TEXT SECTION:
######
On Fri, Nov 15, 2013 at 9:48 PM, Chris de Morsella <cdemorse...@yahoo.com>wrote:

>
>
> > LFTR reactors would produce U233 – which is very nasty stuff.
>

Yes but nasty can be your friend. Proliferation is a vastly smaller problem
with a LFTR and its U-233 than with a conventional reactor and its
Plutonium for a number of reasons:

1) Theoretically you can do it but it's hard to make a bomb with U-233,
much harder than with Plutonium. As far as I know a U233 bomb  was
attempted only twice, in 1955 the USA set off a plutonium-U233 composite
bomb, it was expected to produce 33 kilotons but only managed 22; and in
1998 India tried it but it was a complete flop, it produced a miniscule
explosion of only 200 tons.

2) In a LFTR U-233 will always be contaminated with U232 which gives off
such intense Gamma rays it would screw up the bomb electronics, be easy to
detect, and probably killed the terrorist long before he was half finished
making it.
######
YOUR TASK: Carry on writing the email on LFTR reactors, picking up after its last sentence. The lines after this are separate from the email on LFTR reactors.

Dataset excerpts:
######
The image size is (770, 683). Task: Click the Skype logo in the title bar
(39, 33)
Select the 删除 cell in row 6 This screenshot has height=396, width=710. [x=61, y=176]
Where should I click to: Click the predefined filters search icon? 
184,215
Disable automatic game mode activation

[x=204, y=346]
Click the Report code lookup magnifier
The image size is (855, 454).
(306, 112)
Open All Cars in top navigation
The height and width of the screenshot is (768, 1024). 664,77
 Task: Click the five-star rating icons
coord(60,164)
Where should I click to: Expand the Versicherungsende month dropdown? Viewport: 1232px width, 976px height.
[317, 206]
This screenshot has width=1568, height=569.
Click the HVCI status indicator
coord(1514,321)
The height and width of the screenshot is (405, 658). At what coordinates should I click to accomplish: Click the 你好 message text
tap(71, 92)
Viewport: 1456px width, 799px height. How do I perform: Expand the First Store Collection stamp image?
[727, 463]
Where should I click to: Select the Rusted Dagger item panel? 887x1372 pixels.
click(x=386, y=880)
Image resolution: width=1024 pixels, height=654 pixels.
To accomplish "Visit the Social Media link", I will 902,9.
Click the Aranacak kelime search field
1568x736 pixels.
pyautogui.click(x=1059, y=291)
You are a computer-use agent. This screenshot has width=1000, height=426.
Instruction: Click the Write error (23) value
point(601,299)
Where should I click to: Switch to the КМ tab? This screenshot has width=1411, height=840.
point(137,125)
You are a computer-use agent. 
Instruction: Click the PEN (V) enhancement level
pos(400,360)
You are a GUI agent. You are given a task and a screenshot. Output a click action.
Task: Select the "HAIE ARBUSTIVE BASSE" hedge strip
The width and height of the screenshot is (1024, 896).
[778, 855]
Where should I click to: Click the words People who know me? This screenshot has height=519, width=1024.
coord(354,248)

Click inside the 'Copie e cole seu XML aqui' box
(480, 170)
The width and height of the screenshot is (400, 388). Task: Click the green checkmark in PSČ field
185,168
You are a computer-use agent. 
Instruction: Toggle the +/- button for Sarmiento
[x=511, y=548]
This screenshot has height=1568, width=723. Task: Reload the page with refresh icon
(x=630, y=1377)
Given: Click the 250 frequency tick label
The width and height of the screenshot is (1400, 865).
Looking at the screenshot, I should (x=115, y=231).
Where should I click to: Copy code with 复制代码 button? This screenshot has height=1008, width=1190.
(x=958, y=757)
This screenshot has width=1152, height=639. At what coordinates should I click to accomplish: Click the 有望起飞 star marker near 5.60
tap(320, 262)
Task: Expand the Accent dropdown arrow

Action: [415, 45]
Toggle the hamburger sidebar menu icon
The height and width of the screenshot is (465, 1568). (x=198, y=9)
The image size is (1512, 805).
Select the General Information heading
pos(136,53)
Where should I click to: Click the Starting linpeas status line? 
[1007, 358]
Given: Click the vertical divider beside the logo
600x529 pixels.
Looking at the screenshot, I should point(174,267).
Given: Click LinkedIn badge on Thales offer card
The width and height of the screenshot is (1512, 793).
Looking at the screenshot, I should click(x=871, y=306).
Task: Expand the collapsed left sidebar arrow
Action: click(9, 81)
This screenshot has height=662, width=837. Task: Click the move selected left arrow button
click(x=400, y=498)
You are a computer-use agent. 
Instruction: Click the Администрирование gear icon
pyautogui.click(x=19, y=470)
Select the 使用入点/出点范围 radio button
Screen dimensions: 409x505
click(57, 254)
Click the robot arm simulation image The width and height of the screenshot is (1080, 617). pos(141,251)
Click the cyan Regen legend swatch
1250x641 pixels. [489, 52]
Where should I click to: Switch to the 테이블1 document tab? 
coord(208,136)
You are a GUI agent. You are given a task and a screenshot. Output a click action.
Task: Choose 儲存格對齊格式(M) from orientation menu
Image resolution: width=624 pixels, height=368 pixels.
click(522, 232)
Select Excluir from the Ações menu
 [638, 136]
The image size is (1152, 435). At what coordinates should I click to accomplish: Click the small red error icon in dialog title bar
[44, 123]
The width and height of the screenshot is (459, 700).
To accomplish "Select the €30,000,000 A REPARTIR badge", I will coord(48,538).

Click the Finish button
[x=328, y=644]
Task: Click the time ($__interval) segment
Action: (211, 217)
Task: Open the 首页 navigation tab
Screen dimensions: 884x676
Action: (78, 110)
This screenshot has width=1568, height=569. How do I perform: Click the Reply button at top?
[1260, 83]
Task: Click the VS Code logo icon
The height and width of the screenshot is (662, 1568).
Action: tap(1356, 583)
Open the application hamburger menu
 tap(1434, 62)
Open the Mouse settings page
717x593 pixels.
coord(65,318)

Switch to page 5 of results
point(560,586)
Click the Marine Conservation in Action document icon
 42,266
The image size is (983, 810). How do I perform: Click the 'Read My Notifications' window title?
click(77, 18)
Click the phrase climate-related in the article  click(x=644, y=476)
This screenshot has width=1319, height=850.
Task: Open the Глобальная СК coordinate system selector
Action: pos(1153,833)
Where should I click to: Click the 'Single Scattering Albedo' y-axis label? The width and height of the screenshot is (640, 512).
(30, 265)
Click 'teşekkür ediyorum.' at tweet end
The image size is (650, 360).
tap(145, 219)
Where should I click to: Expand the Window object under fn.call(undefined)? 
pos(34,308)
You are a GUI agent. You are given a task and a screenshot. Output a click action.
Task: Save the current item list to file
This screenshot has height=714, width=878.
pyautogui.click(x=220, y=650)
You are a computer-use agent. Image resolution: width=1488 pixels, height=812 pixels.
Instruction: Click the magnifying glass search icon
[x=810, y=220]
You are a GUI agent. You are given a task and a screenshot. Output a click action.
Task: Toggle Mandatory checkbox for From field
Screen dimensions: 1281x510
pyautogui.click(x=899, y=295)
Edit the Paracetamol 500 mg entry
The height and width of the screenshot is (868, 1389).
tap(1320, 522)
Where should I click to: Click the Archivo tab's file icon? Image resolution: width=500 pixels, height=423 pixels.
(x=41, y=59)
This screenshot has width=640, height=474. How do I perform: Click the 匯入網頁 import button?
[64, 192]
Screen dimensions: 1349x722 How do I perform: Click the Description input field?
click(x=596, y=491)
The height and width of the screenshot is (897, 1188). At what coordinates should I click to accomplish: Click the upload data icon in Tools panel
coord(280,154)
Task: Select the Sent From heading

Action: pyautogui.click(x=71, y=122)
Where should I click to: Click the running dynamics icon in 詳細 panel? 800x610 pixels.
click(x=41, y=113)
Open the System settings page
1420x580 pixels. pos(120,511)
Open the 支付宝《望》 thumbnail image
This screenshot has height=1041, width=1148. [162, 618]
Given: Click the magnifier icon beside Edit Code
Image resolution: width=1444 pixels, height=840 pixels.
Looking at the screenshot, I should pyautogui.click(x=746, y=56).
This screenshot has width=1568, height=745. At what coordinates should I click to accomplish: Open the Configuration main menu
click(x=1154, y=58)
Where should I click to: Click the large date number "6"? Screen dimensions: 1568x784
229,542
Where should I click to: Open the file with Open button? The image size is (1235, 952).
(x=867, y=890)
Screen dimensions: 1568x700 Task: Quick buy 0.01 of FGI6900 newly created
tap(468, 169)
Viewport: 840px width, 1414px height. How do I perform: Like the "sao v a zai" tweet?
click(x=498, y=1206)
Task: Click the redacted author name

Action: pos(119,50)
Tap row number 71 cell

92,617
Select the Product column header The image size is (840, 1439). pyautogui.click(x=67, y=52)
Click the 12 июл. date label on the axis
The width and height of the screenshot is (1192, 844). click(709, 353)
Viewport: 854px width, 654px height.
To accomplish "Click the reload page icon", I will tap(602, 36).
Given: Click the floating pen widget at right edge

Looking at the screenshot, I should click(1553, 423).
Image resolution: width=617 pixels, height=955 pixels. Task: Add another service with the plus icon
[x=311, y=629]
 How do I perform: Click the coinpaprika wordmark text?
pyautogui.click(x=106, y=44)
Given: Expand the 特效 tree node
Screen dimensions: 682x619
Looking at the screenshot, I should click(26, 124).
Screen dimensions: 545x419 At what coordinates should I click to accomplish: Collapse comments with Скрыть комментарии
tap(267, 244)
######
RESULT OF THIS EXERCISE:
3) The U233 is completely burned up inside the reactor where its hard to
steal, unlike existing reactors where used fuel rods are shipped to
reprocessing  plants to extract the Plutonium. In one case the potential
bomb making material needs to be shipped across the country, with a LFTR it
never leaves the reactor building.

4) A regular reactor produces lots of neutrons but a LFTR makes less of
them, so it needs all that U233 to keep the chain reaction going, if you
try stealing some the reactor will simply stop operating making the theft
obvious.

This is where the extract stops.